In this way, Kuang acknowledges the banality of it all: it’s been done before. The metaphor is tired, and she’s hardly the first to write about it. But what does make Katabasis refreshing and innovative is Kuang’s interhemispheric approach to her citations. She makes a significant effort to balance the usual suspects of Greek and Roman classics with Buddhist scripture, pointing out that Eastern schools of thought have always had just as rich a philosophy of death and the underworld as the West. When Alice finally reaches the king of Hell, he offers to transform into any incarnation of that global deity that she feels most comfortable with. Alice picks Yama, the pan-Asian inhabitant of that role, and Yama proceeds to talk with Alice in Chinese, her childhood language. Like with all of Kuang’s work, the lens of Katabasis is one of Asian American identity and the struggle for honest, meaningful representation of its myriad facets.

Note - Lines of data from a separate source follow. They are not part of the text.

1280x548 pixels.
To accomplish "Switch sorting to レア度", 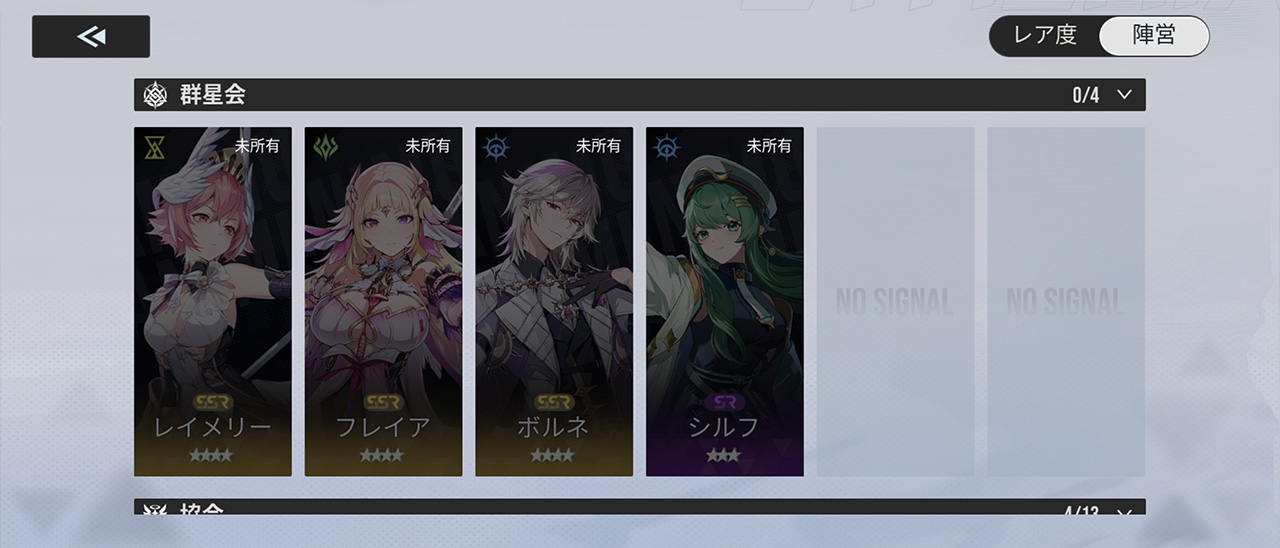I will coord(1045,35).

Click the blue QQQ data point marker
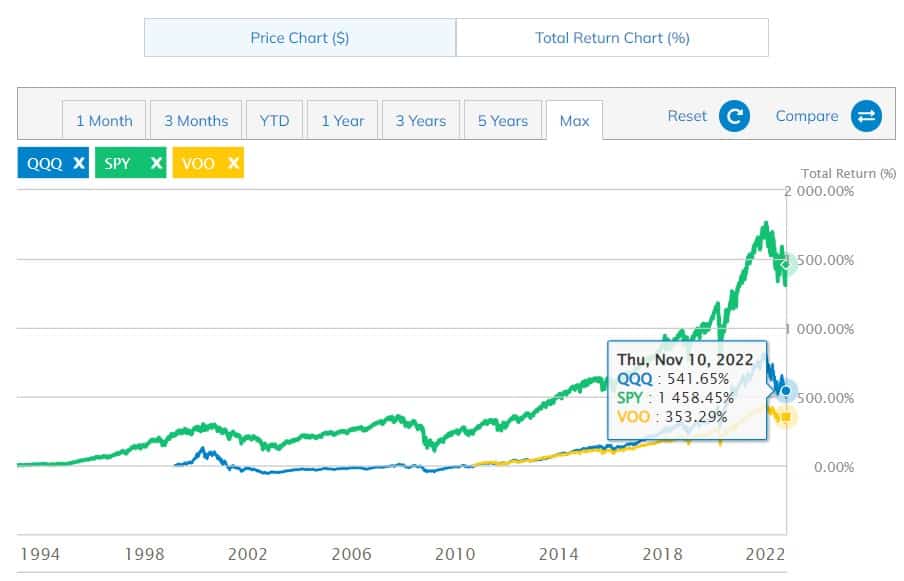tap(787, 391)
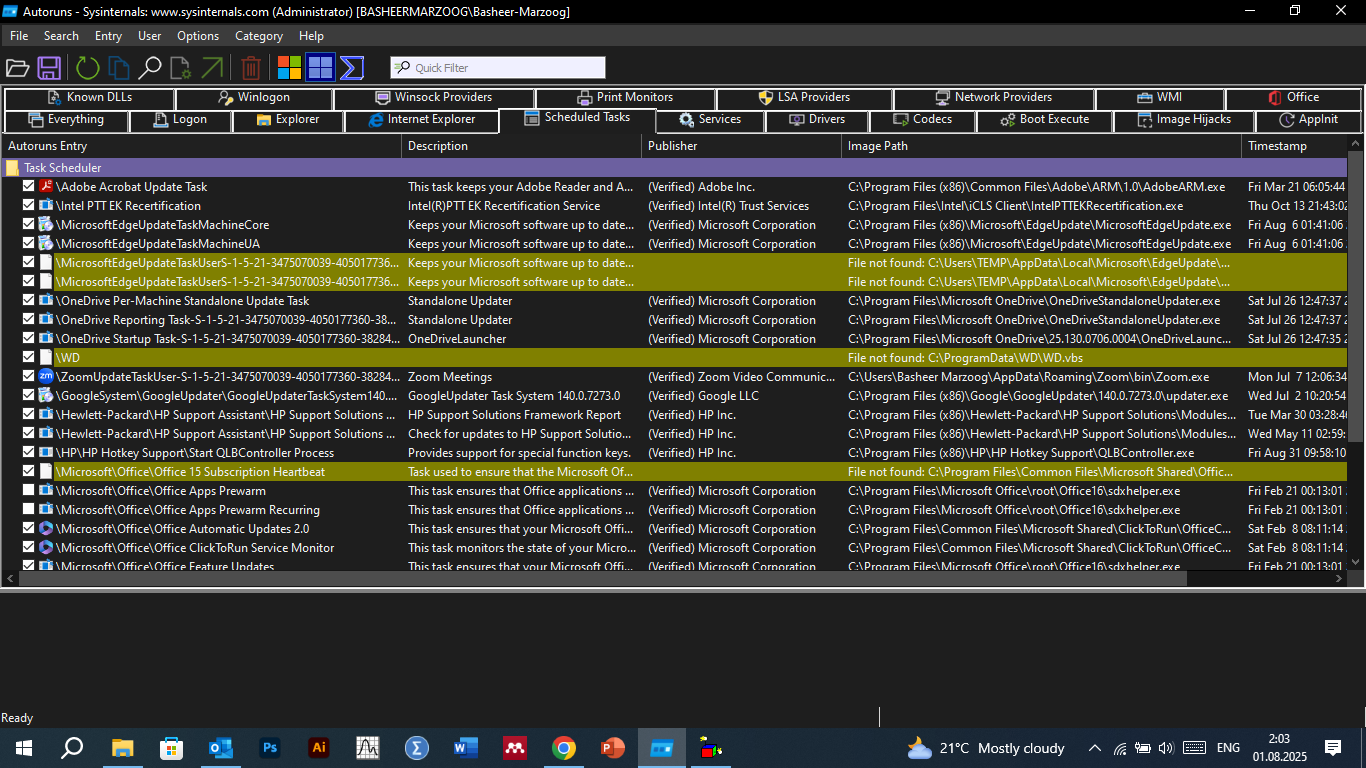Disable the Adobe Acrobat Update Task checkbox
Screen dimensions: 1366x768
coord(28,186)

Though it is remarkable in its scholarship, Katabasis is also tuned perfectly to the modern publishing world. Kuang’s voice is pitch-perfect for the millennial-Gen Z crossover audience. She tosses out impenetrable blue curtains in favor of blunt analogies, fast-paced action, and a pop-romance friends-to-enemies-to-lovers arc: refuges for readers whose eyes glaze over at the homework of parsing philosophic principles. Kuang sets her story in Cambridge because it’s one of her almae matres, but make no mistake–it’s also the perfect “dark academia” setting to brew up a new entry to the best-selling genre of Magic School Drama. Such a place would not be complete without an animal mascot, who is tritely a namesake of T. H. White’s magical owl, Archimedes. If it wasn’t clear that Kuang was writing from her lived experience, it would all add up to too much–or rather, not enough: a tower of tropes and BookTok hashtags threatening to collapse into insubstantiality. There is self-awareness here, as in how Kuang allows the facade of Hell-as-campus to fade after just two levels, but the narrative is otherwise dogged by a sense of predictability. For better or worse, much of it has been done before.

In a more novel twist, Alice and Peter’s analytic magick is based on the power of contradiction. They use paradoxes and thought experiments to hold antipodal beliefs in their minds, which then translate to reality in a “mind over matter” situation where the laws of physics are fooled for as long as the contradiction is not disproven. Modern fantasy has accepted as axiomatic that spells are a mechanism of speaking belief into existence, and Kuang fluidly interprets this as “the act of telling lies about the world.” What is particularly powerful about this magic is that Alice Law performs it on herself, constantly. As she slogs year by year through the crucible of her graduate program, and then as she fights through the endless gauntlet of Hell, every part of her identity and every ounce of her strength is eroded. Kuang creates a character who can only remain sane and competent by continually lying to herself that she is so, in contradiction to every examination of her body, mind, and soul. Is this not a reminder that we, too, are magicians in our real lives? We, too, endure our own katabases, and there are times where we, too, have no strength to go on. In those times, what else is there to do but believe in the contradiction?